The camp’s founder Joan (Amy Sedaris) fell into a coma while fundraising for Camp AdirandACTS and so her son, Troy (Jimmy Tatro) who has never spent a summer there becomes the director at the last minute, much to the chagrin of longtime camp folk Amos (Ben Platt), Rebecca (Molly Gordon) and others.
My history with Theater Camp goes back long before the movie was made, though. I experienced some of my most formative years spending weekends at the real-life camp where Theater Camp was filmed. And while I never had the privilege of spending a summer there, having spent all my summers at a different camp instead, so many people I love did spend their summers at that camp over the many decades it served as the hub for the Reform Jewish teen movement before its abrupt and tragic shuttering in 2019. I still work now for the institution that formerly owned the camp and I separately work as a program director at a summer camp today. So to say that my relationship to this movie was deep before it even began is an understatement.
Separating myself from the heart of the matter, the movie itself is just a great time. I can’t speak for people who don’t have camp in their blood and a deep love for watching children perform in camp musicals, but as the person I am, I found almost every inch of Theater Camp charming and hilarious. The movie is done in a mockumentary style, intercut with text throughout to set the tone for precisely the kind of humor to follow. It’s a tad crude but knowingly so. The creators are all camp people, they know intimately what makes camp powerful and what separates good and bad staff.
So when every single staff member at this camp is atrocious at their jobs, it’s not in the Meatballs or Wet Hot American Summer way of how that was just simply how camp counselors acted at the time. These filmmakers know well that what they’re showing isn’t what they’d hope for. They’re not even spoofing so much as they’re building an intentionally over-the-top atmosphere so that when things get real, you’re wide open to feeling the kind of powerful feelings that camp is famous for.
The movie is really more about Amos and Rebecca’s relationship and Troy’s troubles as the interim camp director than it is about the kids or the shows they’re putting on. Granted, we get to watch practically the whole play at the end, to enormous delight. Plus it includes one of the most iconic drag performances put to screen. But the kids are mostly there to be the butts of countless jokes, which works perfectly well. Even as one of my favorite current child actors Luke Islam gets a substantial role and all the other main child actors are pretty spot-on as kids at a theater camp, playing comic relief is the perfect place for them.
It’s not a kids’ movie, after all. And while I wish some of the other counselors like those played by Owen Thiele and Ayo Edebiri got more screen time, the power of camp still shines the brightest through its adults. Troy starts off annoying, he perfectly embodies the transformation camp has on people. Amos and Rebecca carefully play their characters as aggravating and somewhat stereotypical figures but not too much so that you come to find them annoying. I worried beforehand especially for Platt that he would inject too much of a frenetic energy into his character and thereby the whole movie, just based on the kind of character he can tend to play. Fortunately, I think they both strike the right balance between being a lot and being too much.

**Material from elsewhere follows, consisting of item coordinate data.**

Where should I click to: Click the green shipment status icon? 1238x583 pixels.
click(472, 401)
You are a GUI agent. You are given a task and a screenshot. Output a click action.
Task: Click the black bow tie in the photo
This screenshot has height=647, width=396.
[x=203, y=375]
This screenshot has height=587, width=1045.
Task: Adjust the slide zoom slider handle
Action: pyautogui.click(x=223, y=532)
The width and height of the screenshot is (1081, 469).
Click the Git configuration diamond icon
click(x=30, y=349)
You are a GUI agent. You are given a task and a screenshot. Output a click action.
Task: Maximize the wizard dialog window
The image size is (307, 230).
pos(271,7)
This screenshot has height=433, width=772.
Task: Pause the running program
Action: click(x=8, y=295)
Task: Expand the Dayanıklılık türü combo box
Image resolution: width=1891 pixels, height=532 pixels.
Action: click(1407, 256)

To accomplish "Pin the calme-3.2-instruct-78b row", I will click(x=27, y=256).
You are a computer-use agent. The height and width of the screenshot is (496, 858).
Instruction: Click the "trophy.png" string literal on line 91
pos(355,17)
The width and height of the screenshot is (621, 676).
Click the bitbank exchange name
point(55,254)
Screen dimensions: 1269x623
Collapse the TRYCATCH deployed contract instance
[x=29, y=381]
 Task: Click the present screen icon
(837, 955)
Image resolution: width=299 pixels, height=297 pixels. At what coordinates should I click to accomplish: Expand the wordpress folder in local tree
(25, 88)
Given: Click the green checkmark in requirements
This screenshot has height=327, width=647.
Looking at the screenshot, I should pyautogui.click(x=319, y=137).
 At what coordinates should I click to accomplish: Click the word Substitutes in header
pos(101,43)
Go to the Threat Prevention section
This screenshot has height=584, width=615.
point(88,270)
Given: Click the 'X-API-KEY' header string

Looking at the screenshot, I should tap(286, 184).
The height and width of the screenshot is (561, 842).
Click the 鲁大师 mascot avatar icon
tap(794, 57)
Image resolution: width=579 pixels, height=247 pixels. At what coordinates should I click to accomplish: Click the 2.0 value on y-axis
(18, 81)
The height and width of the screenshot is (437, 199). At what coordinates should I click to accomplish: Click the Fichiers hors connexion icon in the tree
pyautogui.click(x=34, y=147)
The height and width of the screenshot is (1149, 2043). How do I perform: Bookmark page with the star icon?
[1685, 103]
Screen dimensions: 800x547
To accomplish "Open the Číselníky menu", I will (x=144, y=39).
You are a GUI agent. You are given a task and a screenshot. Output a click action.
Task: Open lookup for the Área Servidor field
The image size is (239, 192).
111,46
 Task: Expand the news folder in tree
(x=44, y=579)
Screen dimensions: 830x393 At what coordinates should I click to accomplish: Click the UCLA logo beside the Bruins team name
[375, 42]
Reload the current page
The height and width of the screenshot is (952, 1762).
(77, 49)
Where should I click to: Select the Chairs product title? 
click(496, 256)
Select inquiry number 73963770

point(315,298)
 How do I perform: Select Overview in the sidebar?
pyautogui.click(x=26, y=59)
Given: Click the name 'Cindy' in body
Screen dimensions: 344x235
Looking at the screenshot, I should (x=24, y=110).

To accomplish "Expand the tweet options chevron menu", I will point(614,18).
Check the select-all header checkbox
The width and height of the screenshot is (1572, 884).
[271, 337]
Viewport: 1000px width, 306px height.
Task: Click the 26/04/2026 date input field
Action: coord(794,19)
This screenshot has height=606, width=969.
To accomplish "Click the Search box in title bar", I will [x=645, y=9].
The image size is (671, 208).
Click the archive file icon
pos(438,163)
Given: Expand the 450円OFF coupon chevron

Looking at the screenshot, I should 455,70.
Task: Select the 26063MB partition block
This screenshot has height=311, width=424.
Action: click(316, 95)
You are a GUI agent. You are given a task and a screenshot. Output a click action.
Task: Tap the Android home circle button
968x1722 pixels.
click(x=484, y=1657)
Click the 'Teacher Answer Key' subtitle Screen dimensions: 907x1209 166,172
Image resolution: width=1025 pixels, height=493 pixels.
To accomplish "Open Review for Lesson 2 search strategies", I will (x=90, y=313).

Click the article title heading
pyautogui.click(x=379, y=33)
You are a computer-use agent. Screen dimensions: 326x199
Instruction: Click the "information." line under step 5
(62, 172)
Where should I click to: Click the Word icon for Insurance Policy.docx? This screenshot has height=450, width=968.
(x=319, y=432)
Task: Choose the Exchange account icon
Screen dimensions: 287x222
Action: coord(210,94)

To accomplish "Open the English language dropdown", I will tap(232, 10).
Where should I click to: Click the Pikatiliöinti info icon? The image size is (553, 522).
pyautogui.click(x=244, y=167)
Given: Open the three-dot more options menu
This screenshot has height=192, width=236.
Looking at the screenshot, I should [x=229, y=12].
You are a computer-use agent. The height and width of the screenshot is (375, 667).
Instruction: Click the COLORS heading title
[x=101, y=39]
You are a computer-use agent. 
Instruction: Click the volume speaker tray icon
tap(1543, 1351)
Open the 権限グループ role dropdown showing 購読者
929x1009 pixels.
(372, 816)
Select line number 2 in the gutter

Of course, for as much as I can try to separate myself as a person with deep and difficult connections to this movie, acknowledging that the dialogue could be a bit too abrasive sometimes and that the camerawork and editing were a bit too sharp in the edges, I ultimately can’t help but hold all the feelings my past, present, and future hold withing Theater Camp. Just seeing the camp of my teenage years on screen brought me to instant tears, and they sustained quite truly non-stop. They still haven’t stopped as I write now.
But because of how intimately Theater Camp and its creators understand the power and importance of camp, I was able to not only grieve the past but feeling so incredibly inspired to make certain there continues to be a future for the kids I work with to experience camp, to experience transformative experiences and relationships, and be forever changed by what that real-life camp stood for over so many decades. The musical that makes up the final act and the resolution to Troy’s affair as well as Amos and Rebecca’s all hit exactly the right notes to make the finale soar.
Ultimately, Theater Camp is exactly the essence of camp. Even as it goes completely over-the-top and depicts basically nothing akin to what a healthy camp is actually like today, a big part of its genius is how it uses this fact to establish the credibility and excitement requisite for making a big emotional finale land so astoundingly. I can’t say for sure many non-campers or non-theater people will find the same love for this movie. But for all of the people who were transformed by camp in one way or another, I hope you can find the same joys, regrets, and love in Theater Camp as I got to.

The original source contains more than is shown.